I followed the guide here HowTo: Ubuntu + Docker + Nextcloud + Talk + Collabora by @KarlF12. It’s working but since I am using a DDNS I can only access Nextcloud from my cellphone data connection. How do I configure it from here to get it to work on my local network as well? I have tried adding the server’s local IP address using OCC to trusted_domains and also localhost, and still I cannot access Nextcloud from the server itself.
From your LAN, do a nslookup of your DDNS. If it comes back with the public IP, then hairpin routing is most likely the issue. You can confirm it by adding the DDNS name along with the local IP to your hosts file and see if it then works.
The solution to this is to set up split-horizon DNS.
Thank you, modifying the hosts file worked at least for the server itself to get access. I can’t find out how to implement this split-horizon DNS with this reverse proxy setup I have because I don’t know enough about how either works, do you have a guide on how to do this with your setup because it seems like many people could benefit from it as well?
Well to put it simply, with a reverse proxy, the DNS (split horizon or otherwise) would need to point to the proxy. Not to the backend server itself.
I don’t have a guide for setting it up, but it seems clear I need to write one because I explain it about twice a week in this forum. It’s outside the scope of Nextcloud, but it’s a common issue only network people really understand.

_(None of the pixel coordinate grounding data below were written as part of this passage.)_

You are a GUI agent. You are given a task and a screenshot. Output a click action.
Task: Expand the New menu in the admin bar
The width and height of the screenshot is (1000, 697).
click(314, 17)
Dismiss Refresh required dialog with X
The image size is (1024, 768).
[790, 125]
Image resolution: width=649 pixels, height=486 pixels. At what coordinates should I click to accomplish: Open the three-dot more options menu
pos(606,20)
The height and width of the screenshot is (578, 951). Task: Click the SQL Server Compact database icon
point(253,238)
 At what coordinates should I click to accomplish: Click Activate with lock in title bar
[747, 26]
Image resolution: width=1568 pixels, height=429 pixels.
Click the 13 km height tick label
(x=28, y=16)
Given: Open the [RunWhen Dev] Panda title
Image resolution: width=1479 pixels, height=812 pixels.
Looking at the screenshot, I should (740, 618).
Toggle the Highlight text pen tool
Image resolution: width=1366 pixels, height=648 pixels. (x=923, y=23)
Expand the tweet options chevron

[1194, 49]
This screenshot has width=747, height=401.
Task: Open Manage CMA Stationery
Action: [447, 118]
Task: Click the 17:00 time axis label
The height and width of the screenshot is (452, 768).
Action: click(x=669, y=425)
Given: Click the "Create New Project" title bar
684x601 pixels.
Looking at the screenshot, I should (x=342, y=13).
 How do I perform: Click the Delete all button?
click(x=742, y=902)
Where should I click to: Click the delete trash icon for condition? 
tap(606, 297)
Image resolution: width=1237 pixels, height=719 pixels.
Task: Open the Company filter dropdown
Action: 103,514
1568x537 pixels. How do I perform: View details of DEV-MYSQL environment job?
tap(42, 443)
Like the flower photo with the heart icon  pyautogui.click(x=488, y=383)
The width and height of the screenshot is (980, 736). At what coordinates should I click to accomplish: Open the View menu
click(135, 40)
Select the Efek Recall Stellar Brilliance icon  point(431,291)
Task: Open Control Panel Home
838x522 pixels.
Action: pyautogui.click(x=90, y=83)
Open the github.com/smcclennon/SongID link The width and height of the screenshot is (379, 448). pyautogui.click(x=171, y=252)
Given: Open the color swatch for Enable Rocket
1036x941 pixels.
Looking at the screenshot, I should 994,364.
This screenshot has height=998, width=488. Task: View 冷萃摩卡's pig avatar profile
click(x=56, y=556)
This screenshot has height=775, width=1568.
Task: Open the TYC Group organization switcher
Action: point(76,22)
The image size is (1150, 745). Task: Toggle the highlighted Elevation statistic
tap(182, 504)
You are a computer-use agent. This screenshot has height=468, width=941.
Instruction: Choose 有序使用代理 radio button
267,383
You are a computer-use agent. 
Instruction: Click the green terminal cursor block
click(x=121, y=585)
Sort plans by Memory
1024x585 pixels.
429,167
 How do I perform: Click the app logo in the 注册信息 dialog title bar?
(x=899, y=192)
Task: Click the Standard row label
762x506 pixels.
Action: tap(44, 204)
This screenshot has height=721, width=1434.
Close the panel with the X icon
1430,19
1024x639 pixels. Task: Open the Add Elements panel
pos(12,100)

I’ll give you the short version real quick. You have a public (WAN) IP and a private (LAN) IP. The problem is that when you LAN client looks up the server by DNS, it gets the WAN IP. You want it to get the LAN IP instead while in your LAN. So you run a LAN DNS server that provides a different response, instead returning the LAN IP for the name, and you provide this DNS server via DHCP. Then your clients go to the WAN IP while off-network and the LAN IP while on-network, all by using the same server name, with no changes needed on the client itself. It “just works.” This is split-horizon DNS.
Thank you for the clarification. Would using something like dnsmasq or bind work? From what I’ve been able to gather, I would set up dnsmasq on my server (not sure exactly how to do this), then point my modem’s DNS IPs to my home server’s static IP and then the split DNS should allow my local clients to connect to nextcloud as well? I would rather use my ISP’s DNS servers than public DNS like 8.8.8.8. if you do end up writing a guide please let me know
Sure, that would do it. All you need is a single primary zone with the name being the FQDN of your server, and in that zone an A record pointing it to the LAN IP. And you can configure the server to forward any queries for other zones (everything else) to the upstream DNS server of your choice.
Then you’ll use this DNS server on all devices on your LAN, and you can resolve this issue for Nextcloud and any other servers you happen to run.
If I get to the point of writing a guide, it’ll probably be for bind since I’ve used it on some occasions. Most of my DNS server experience is with Windows Server, but that’s not what we’re going for here.
take a look at pi-hole - pretty easy to setup and use. it’s primary goal is to filter advertising but one can use it to setup local DNS resolution as well.